Descrizione
Il 21 marzo, promossa dall’associazione Libera, viene celebrata, con manifestazioni in molte località italiane, la Giornata della Memoria e dell’Impegno, per alimentare ed ibridare una riflessione sui sacrifici, spesso tra indicibili, crudeli sofferenze e con la perdita di vite umane, di uomini e donne vittime innocenti della malavita organizzata che non ha smesso di emanare miasmi mefitici che ammorbano l’aria, condizionano in modo subdolo e devastante la vita delle comunità, ingerendosi spesso invasivamente e pervasivamente nella economia, nelle istituzioni, nella politica.
In Calabria ricordiamo, tra l’altro, tre fulgidi e luminosi esempi di donne coraggio che hanno perso la propria vita nel tentativo di allontanarsi da famiglie mafiose: Garofalo, Cacciola, Pesce, Casini, Boccafusca.
Indignazione e reazione sono necessarie per contrastare più incisivamente, affiancandosi a Magistratura e Forze dell’ordine che hanno vinto tante battaglie, mire ed appetiti malavitosi, favoriti da silenzi, indifferenza, sottovalutazione, quieto vivere, non di rado addirittura negazione.

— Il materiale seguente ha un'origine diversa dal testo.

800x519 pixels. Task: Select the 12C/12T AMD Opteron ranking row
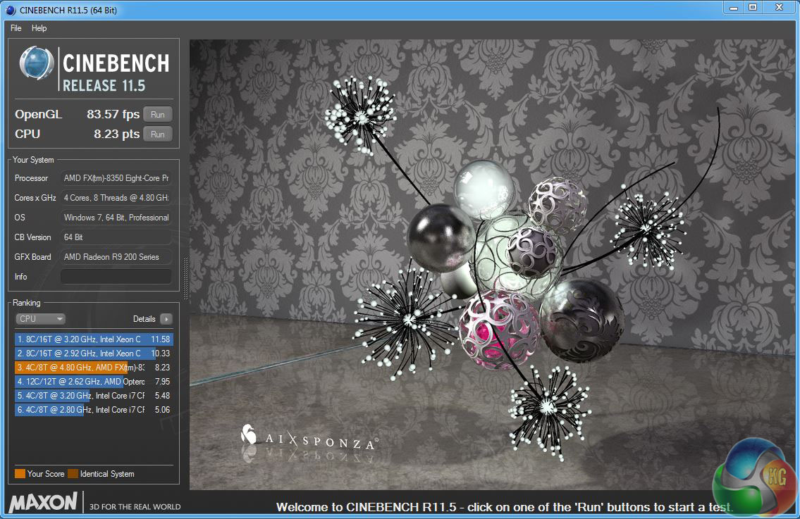point(93,382)
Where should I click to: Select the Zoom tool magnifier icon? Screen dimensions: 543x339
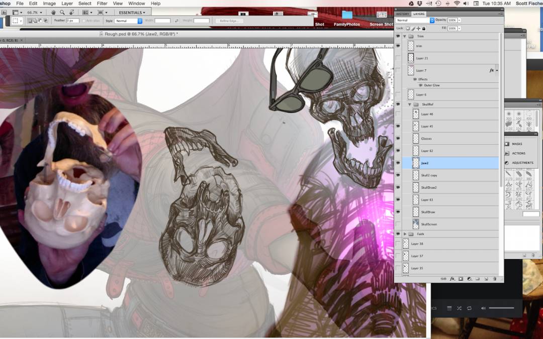point(62,12)
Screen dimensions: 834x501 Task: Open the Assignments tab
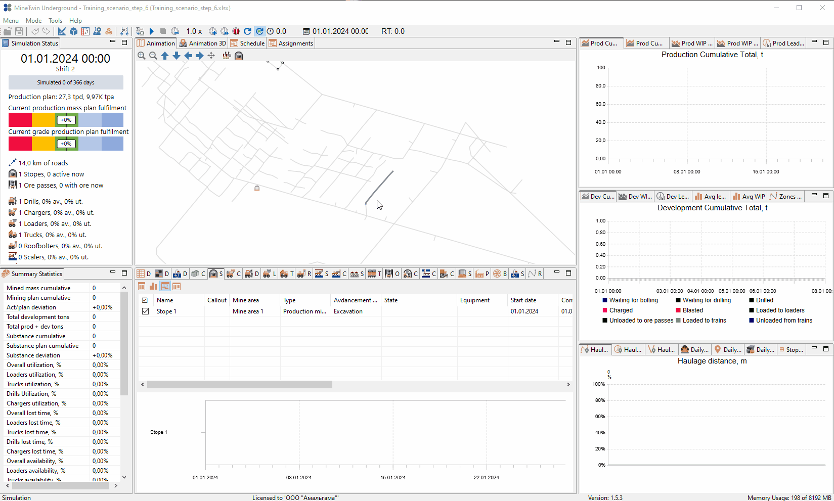click(x=291, y=43)
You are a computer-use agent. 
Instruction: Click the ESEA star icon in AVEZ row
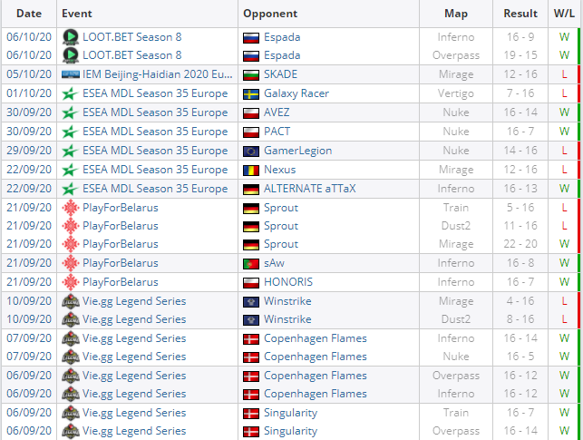coord(70,112)
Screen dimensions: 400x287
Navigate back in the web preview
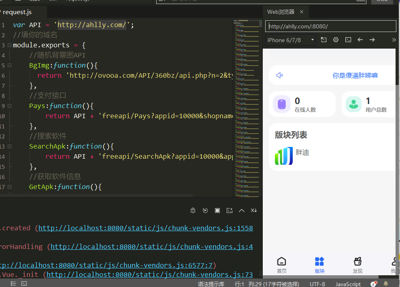tap(360, 39)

Sono stati tanti i morti in Calabria, uomini, donne, anche bambini uccisi dalla crudeltà criminale, ma anche dalla mancanza di una più generale convinta condanna in grado di stimolare una giusta rabbia e stigma per liberarci di questa piovra tentacolare, vera e propria patologia della modernità che fa metastasi, si infiltra come la gramigna, assieme alla corruzione, mortifica e strangola l’economia, offende e condiziona i diritti civili, politici, sociali, elettorali dei cittadini, impone assunzioni e materiali, attraverso persone a volte insospettabili, almeno apparentemente, spesso in giacca e cravatta che si muovono nella “terra di mezzo “ o “zona grigia”, ingrossando le fila della borghesia mafiosa e dei colletti bianchi, con istituzioni e politica non sempre capaci di cogliere i pericoli e determinati nel realizzare un argine granitico ed un contrasto fermo ed energico .

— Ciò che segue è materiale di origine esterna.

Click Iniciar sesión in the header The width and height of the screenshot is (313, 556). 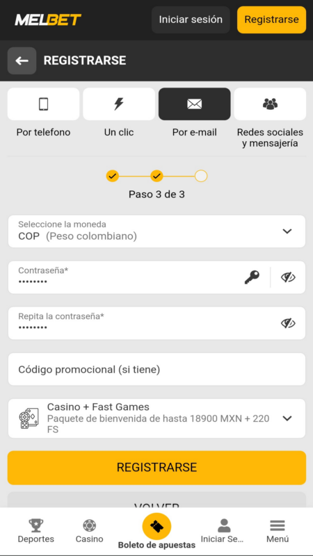[191, 19]
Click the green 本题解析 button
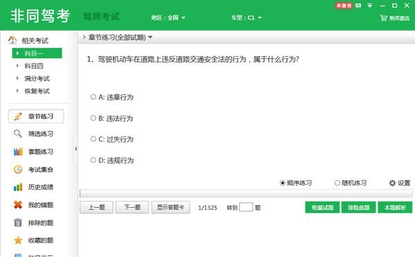Screen dimensions: 415x257 click(x=395, y=207)
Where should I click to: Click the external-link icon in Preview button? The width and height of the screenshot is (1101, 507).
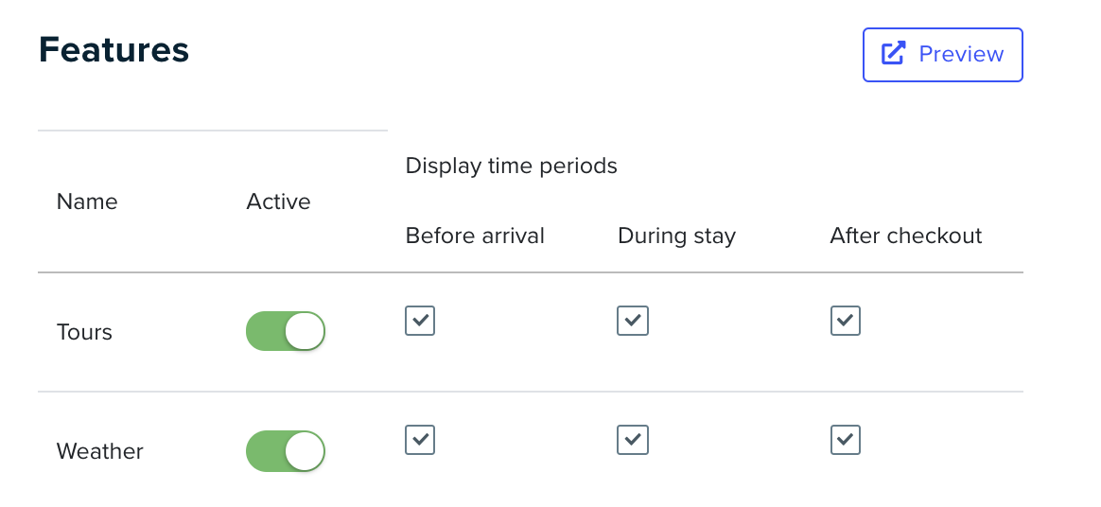tap(893, 54)
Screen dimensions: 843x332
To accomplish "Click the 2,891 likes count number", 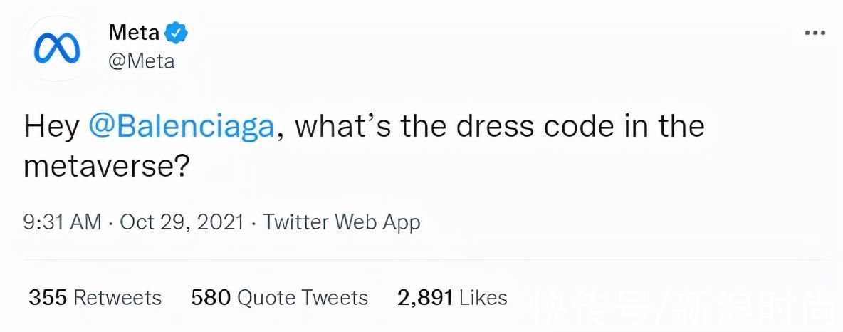I will [x=424, y=298].
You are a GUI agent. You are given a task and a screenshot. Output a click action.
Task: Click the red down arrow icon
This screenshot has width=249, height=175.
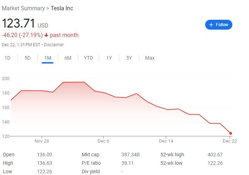pos(46,35)
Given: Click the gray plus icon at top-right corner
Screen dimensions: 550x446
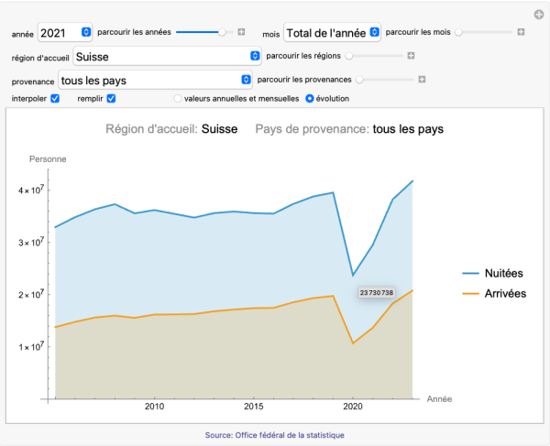Looking at the screenshot, I should pyautogui.click(x=539, y=14).
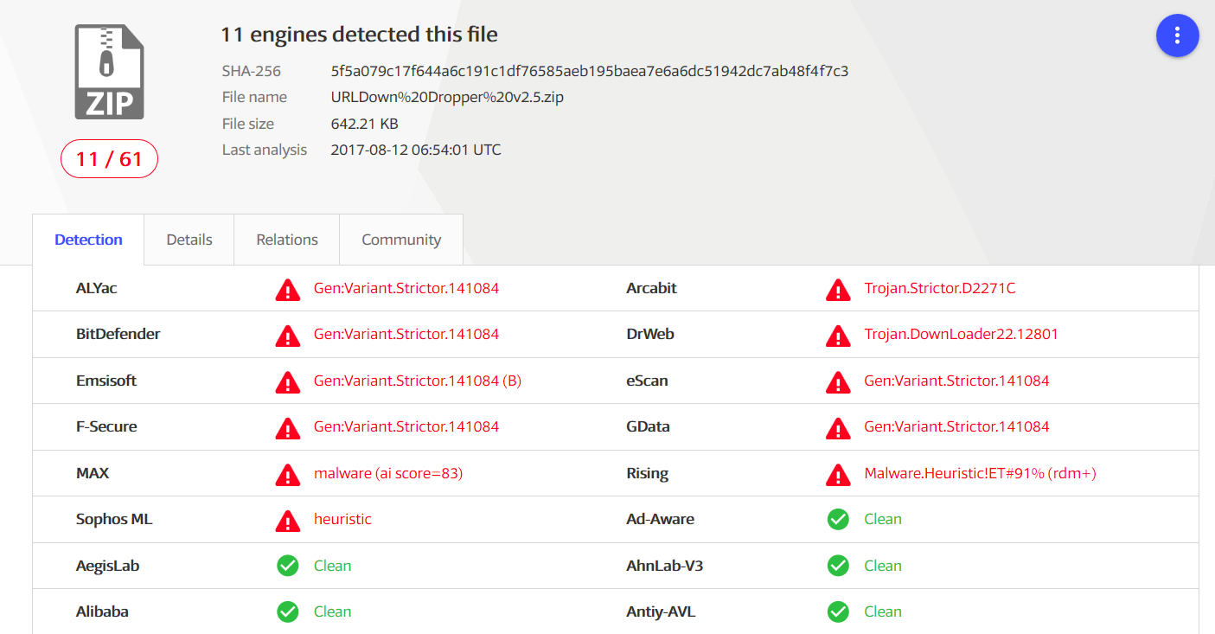Image resolution: width=1215 pixels, height=634 pixels.
Task: Click the DrWeb malware alert icon
Action: [x=838, y=335]
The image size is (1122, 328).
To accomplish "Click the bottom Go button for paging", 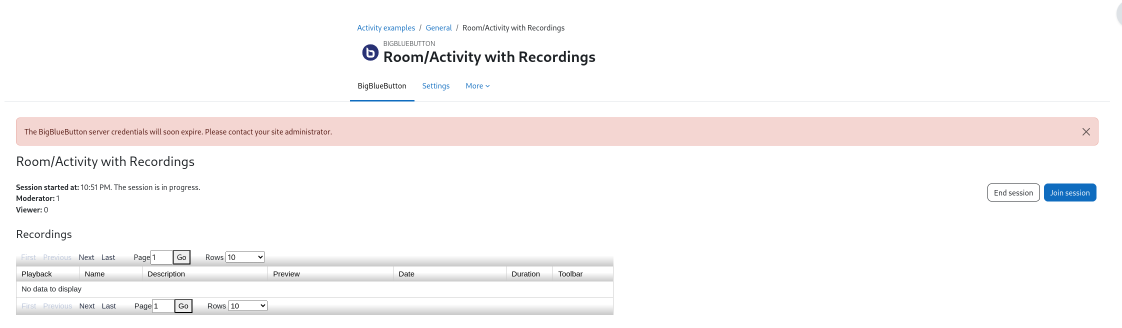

Non basta certamente apporre all’ingresso del Comune una targa “qui la mafia non entra”, se poi manca la forza, il coraggio, a volte una acuta intelligenza per percepire attività e comportamenti che celano intenzioni criminali.

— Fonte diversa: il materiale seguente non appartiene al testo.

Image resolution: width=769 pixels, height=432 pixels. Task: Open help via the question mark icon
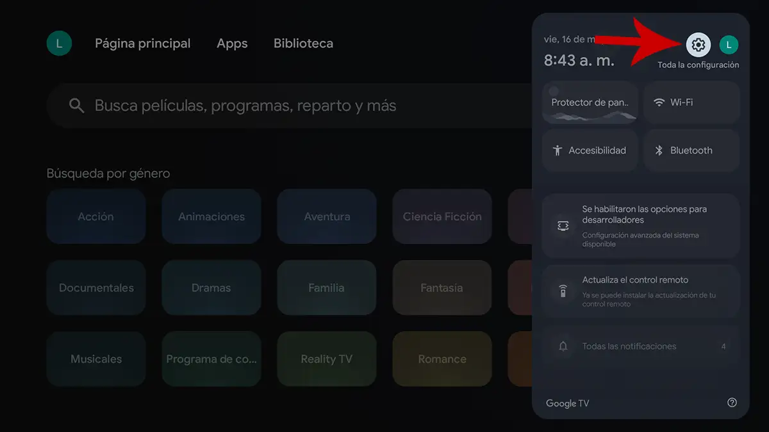pyautogui.click(x=731, y=403)
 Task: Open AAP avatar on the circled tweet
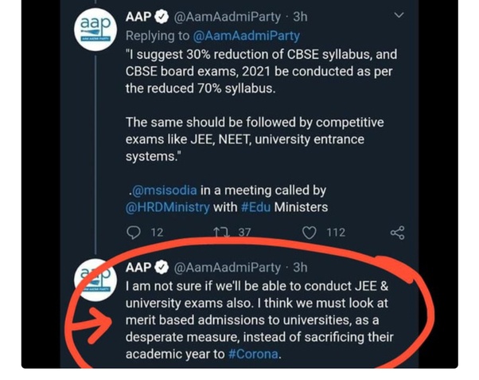click(95, 278)
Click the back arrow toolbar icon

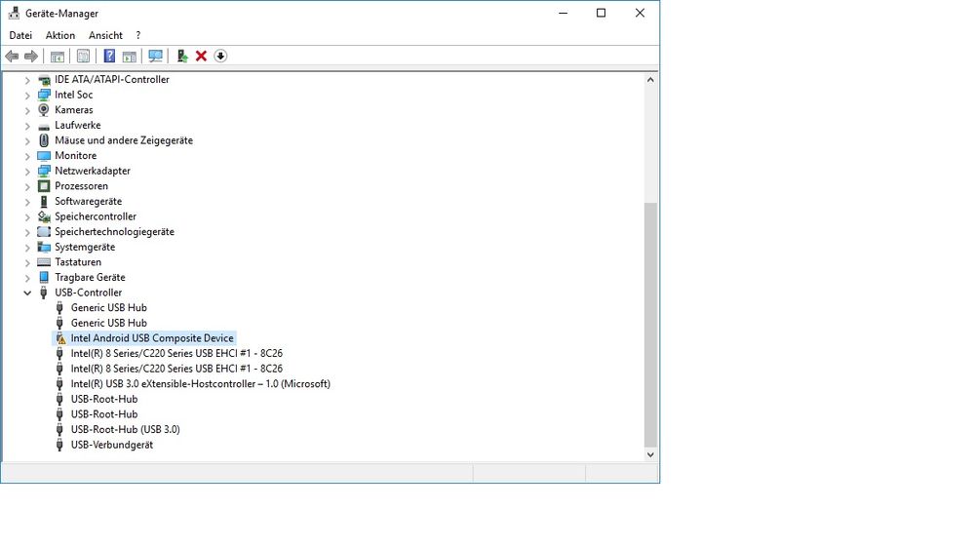click(x=12, y=57)
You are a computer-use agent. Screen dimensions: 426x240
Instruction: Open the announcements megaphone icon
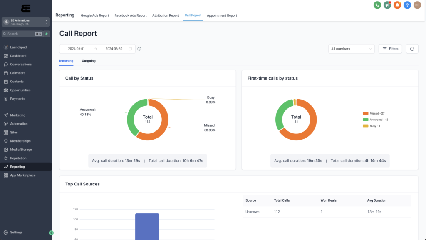click(387, 5)
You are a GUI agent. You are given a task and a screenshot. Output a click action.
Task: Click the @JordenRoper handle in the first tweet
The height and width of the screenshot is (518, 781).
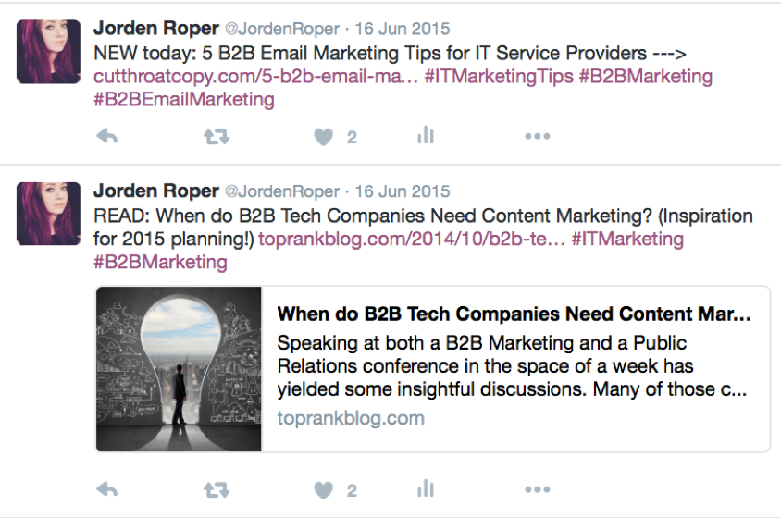point(282,29)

Da qui un impegno fermo e convinto ed una responsabilità, sia quotidiana sia individuale che collettiva in grado di assicurare svolta e discontinuità rispetto a mancanze e superficialità del passato, per liberarci, in maniera auspicabilmente definitiva, di questo “virus malefico” che continua a condizionare, in maniera più devastante che altrove, lo sviluppo e la crescita della splendida terra calabrese, con tanti tesori di bellezza storica, paesaggistica, architettonica, di grandissima valenza.
Così onoreremo al meglio la memoria di un grande calabrese come Alvaro, nato a San Luca, che affermava che “ognuno è responsabile del proprio tempo” e che non bisogna far passare il messaggio “che vivere onestamente sia inutile”.
Infine, non si può non citare un campione dell’antimafia come Falcone che affermava: “ la mafia è un fenomeno sociale e che come tutti i fenomeni sociali ha avuto un inizio e avrà una fine” legata, però, al risveglio delle coscienze e all’agire quotidiano consapevole e maturo di ciascuno di noi, perché, come dice il Presidente Mattarella “o si è contro o si è complice” rispetto al fenomeno mafioso.